The concept of rationed nursing care was first introduced by Swiss authors (10), who simultaneously developed a conceptual framework reflecting factors influencing nursing decision making processes and prioritization of nursing care, as well as the outcomes of nurses and patients. The conceptual framework illustrates that rationed nursing care arises when nurses lack the resources to provide adequate care to their patients (3). The extent of rationing is explained as the number of necessary nursing activities that are omitted or left unfinished. Schubert et al. (10) defined the concept of rationed nursing care as "omitting or failing to provide necessary nursing activities for patients due to a lack of resources". The authors also developed a specific tool to assess rationed nursing care, the Basel Extent of Rationing of Nursing Care (BERNCA), which was later modified (3) and published as a revised version (BERNCA - R). The original BERNCA tool was also adapted for use in the environment of American surgical nurses and published as Perceived Implicit Rationing of Nursing Care (PIRNCA) (11). This tool has been validated under the conditions of the Slovak Republic (12,13). In Slovakia, several studies have been conducted to assess the occurrence of rationed nursing care using the PIRNCA tool (14,15). However, research in this area is still insufficient and, under the conditions of private healthcare facilities, is completely absent. Therefore, our study aimed to explore the frequency and patterns of rationed nursing care and the factors that contribute to its frequency in selected private Slovak hospitals.

Methods
In this cross-sectional study adhered to the STROBE checklist, to achieve the objective of the study, three private hospitals from three regions of Slovakia were approached. After receiving approval from the head nurses, the nurses were chosen through convenience sampling. The inclusion criteria for the nurses in this study were: a) employment in adult care units (medical-surgical or intensive care units) as a registered nurse or practical nurse; b) provision of informed consent; c) involvement in bedside nursing care. In contrast, the exclusion criteria for the respondents were: a) non-employment in 12-hour shifts; b) employment in gynaecology-obstetric care units (since nurses in these settings perform specialized nursing tasks not covered by the rationed nursing care instrument utilized in this study).  A total of 269 questionnaires were distributed, 174 of which were returned (response rate: 64.7%). Within the sample size calculation, we used the general rule of including at least 5 respondents per item in the questionnaire used in data collection.
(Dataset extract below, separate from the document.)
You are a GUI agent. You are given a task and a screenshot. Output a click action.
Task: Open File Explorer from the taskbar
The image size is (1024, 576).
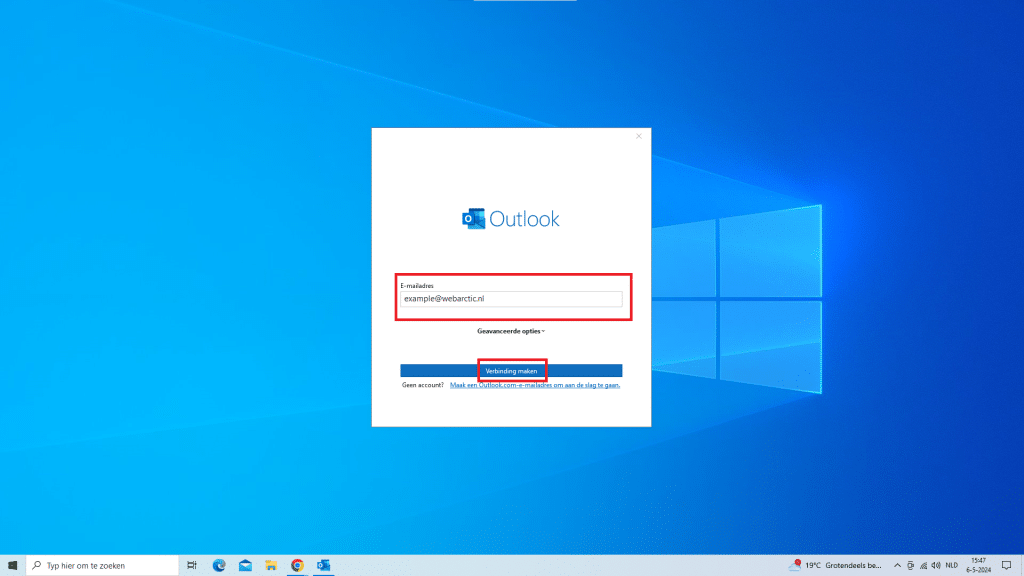271,565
Data were collected from November 2022 to January 2023 using the Slovak version of the Basel Extent of Rationing of Nursing Care (BERNCA-R) instrument, which is designed to evaluate rationed nursing care (3). The translation process employed the forward-backward method. Face and content validity were assessed during the translation process. Seven nurses working in the medical-surgical care units of the university hospital examined face validity, considering the BERNCA-R as a comprehensive instrument reflecting the scope of the competencies of Slovak nurses. According to their evaluation, all items were deemed relevant to measure the frequency of rationed nursing care. Furthermore, the validity of the content was evaluated by a panel of seven experts, including medical-surgical care unit nurse managers, one intensive care unit nurse manager, two nurses, and two practical nurses working in medical-surgical care units. The experts used a four-point Likert scale (1 - not relevant, 4 - highly relevant) to evaluate each of the BERNCA-R items (16). The overall content validity index (S-CVI), calculated as the average assessment of individual elements (I-CVI), was 0.97, indicating excellent validity. At the individual item level, the expert agreement ranged from 0.91 to 0.97. On the basis of these results, no adjustments were made to the instrument, as the expert panel considered the BERNCA-R tool items to be relevant.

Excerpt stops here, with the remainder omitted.